▶ [Extract]:
━━━━━━━━━━━━━━━━
I took a plaid shirt from the bedroom closet
And some motor oil—my inheritance.
Once I saw him weep in a courtroom—
neglected, needing nursing—this man who never showed
me much affection but gave me a knack
for solitude, which has been mostly useful.

"Oil & Steel" by Henri Cole from Pierce the Skin. © Farrar Straus & Giroux, 2010. Reprinted with permission. (buy now)

It's the birthday of writer Evelyn Waugh, born in London (1903), the author of great satirical novels like Decline and Fall (1928), Vile Bodies (1930), A Handful of Dust (1934), Put Out More Flags (1942), and Brideshead Revisited: The Sacred and Profane Memories of Captain Charles Ryder (1945).

He drank a lot in college and afterward went to Wales to work as a schoolteacher. He didn't like it there, and later wrote: "The Welsh … are the only nation in the world that has produced no graphic or plastic art, no architecture, no drama. They just sing . . . sing and blow down wind instruments of plated silver."

He was miserable and depressed and tried to commit suicide by walking out into the ocean, but along the way he was stung by jellyfish and turned back, abandoning his plans. He was fired from his teaching position for trying to seduce one of the head schoolmistresses.

In his 20s, he married a woman named Evelyn; the couple's friends called them "He-Evelyn" and "She-Evelyn." She came from an aristocratic family, and he was not a very nice person to her. They were unhappy together, and she left him for a BBC newsman a few years after they were married.

Around the same time, he converted to Catholicism, which fueled lots of gossip among his London peers and the press. He wrote an essay called "Converted to Rome: Why It Has Happened to Me," in which he said that it was about deciding "between Christianity or chaos." He wrote, "It is no longer possible to accept the benefits of civilization and at the same time deny the supernatural basis upon which it is based."

He fell in love with a 19-year-old woman, Laura Herbert, the cousin of his previous wife. He wrote a bunch of letters trying to convince her to marry him — letters in which he said things like: "I can't advise you in my favour because I think it would be beastly for you, but think how nice it would be for me. I am restless & moody & misanthropic & lazy and have no money except what I earn and if I got ill you would starve. In fact it's a lousy proposition. On the other hand, I think I could do a Grant and reform & become quite strict about not getting drunk and I am pretty sure I should be faithful. Also there is always a fair chance that there will be another bigger economic crash in which case if you had married a nobleman with a great house you might find yourself starving, while I am very clever and could probably earn a living of some sort somewhere." He would tell her: "Above all things, darling, don't fret at all. But just turn the matter over in your dear head."
━━━━━━━━━━━━━━━━
▶ [Excerpted records]:
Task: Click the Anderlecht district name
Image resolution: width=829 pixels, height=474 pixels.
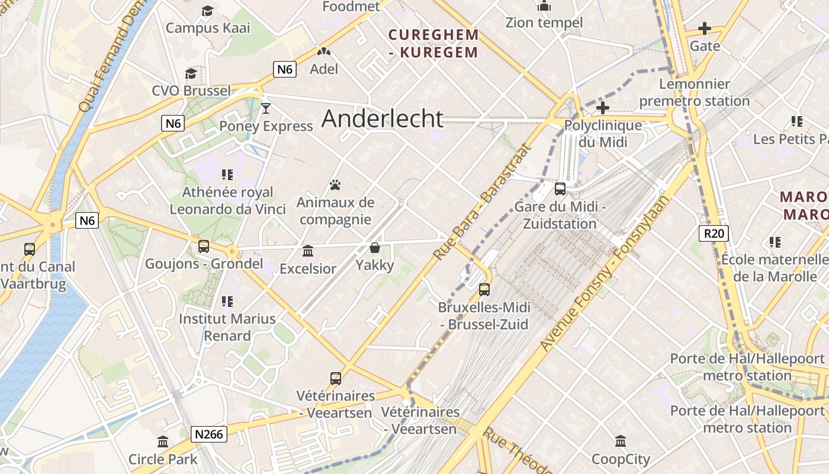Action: [383, 119]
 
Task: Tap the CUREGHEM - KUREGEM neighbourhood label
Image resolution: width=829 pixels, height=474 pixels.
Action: [433, 44]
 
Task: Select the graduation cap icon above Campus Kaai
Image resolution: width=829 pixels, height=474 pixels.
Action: [207, 11]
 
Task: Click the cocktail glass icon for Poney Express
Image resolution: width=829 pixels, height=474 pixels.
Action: [266, 108]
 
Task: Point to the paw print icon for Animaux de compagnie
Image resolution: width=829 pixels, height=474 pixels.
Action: [335, 185]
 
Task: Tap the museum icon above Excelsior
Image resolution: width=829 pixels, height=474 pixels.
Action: [308, 251]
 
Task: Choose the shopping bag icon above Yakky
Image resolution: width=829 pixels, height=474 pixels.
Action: [375, 248]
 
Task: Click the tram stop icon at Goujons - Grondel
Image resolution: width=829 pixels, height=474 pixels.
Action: [204, 246]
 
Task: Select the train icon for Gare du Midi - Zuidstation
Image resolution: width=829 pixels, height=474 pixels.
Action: [560, 190]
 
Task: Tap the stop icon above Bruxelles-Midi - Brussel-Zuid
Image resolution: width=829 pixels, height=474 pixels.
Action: [484, 290]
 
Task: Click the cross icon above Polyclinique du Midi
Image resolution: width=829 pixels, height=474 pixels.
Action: [603, 108]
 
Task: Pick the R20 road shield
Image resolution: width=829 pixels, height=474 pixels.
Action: [714, 233]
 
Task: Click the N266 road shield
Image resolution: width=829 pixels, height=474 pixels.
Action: [210, 434]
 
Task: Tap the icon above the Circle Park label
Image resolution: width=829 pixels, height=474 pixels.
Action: [163, 442]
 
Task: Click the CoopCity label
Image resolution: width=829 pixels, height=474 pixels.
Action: [621, 459]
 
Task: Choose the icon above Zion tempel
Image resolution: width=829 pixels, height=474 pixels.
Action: [544, 6]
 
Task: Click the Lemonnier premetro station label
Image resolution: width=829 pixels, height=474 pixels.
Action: [695, 92]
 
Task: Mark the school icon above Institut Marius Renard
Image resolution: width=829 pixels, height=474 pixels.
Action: [227, 302]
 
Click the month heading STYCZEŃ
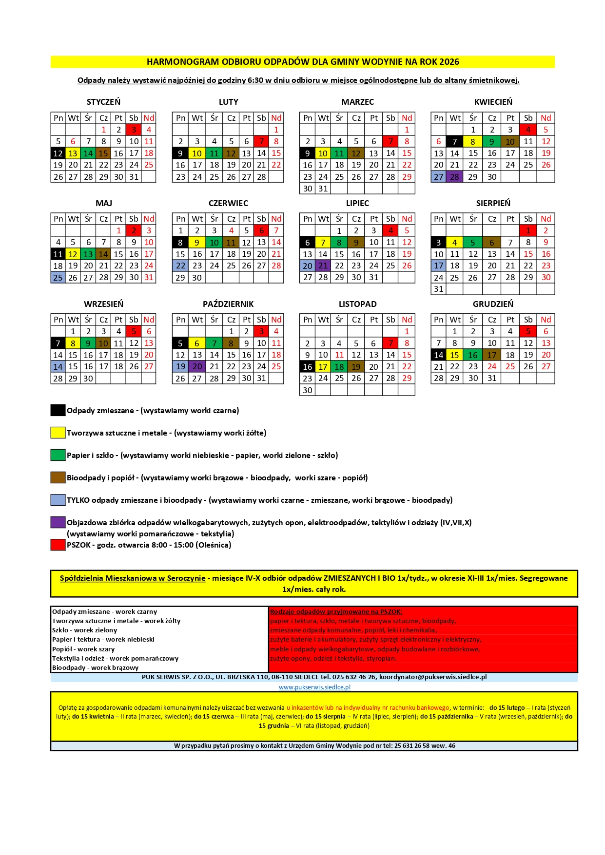pyautogui.click(x=103, y=102)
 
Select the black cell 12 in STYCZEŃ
pyautogui.click(x=58, y=153)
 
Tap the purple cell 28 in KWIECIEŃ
pyautogui.click(x=454, y=177)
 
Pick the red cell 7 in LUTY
pyautogui.click(x=261, y=142)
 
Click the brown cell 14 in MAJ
pyautogui.click(x=103, y=254)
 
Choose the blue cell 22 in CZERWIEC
pyautogui.click(x=180, y=266)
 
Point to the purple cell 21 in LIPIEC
pyautogui.click(x=323, y=266)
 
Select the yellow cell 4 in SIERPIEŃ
pyautogui.click(x=454, y=243)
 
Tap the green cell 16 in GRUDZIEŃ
pyautogui.click(x=472, y=355)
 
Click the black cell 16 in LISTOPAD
pyautogui.click(x=308, y=367)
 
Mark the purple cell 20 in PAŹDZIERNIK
pyautogui.click(x=197, y=367)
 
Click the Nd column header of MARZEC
pyautogui.click(x=407, y=118)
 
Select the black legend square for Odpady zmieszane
pyautogui.click(x=58, y=410)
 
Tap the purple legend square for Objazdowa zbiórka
pyautogui.click(x=58, y=522)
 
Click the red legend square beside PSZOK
pyautogui.click(x=58, y=545)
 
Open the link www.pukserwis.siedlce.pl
pyautogui.click(x=314, y=687)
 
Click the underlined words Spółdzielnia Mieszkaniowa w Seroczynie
pyautogui.click(x=133, y=578)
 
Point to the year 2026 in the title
pyautogui.click(x=449, y=62)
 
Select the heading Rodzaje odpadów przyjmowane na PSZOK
pyautogui.click(x=336, y=612)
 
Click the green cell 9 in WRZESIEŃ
pyautogui.click(x=88, y=343)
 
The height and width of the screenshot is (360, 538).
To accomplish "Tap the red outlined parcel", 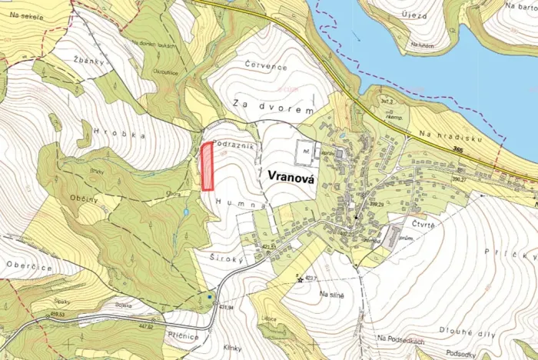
━━━━━━━━━━━━━━━━
▶ [Goal]:
Transcribe verbatim the portion of the extract that begins with the words "I took a plaid" and ends with "Charles Ryder (1945).".

▶ [The output]:
I took a plaid shirt from the bedroom closet
And some motor oil—my inheritance.
Once I saw him weep in a courtroom—
neglected, needing nursing—this man who never showed
me much affection but gave me a knack
for solitude, which has been mostly useful.

"Oil & Steel" by Henri Cole from Pierce the Skin. © Farrar Straus & Giroux, 2010. Reprinted with permission. (buy now)

It's the birthday of writer Evelyn Waugh, born in London (1903), the author of great satirical novels like Decline and Fall (1928), Vile Bodies (1930), A Handful of Dust (1934), Put Out More Flags (1942), and Brideshead Revisited: The Sacred and Profane Memories of Captain Charles Ryder (1945).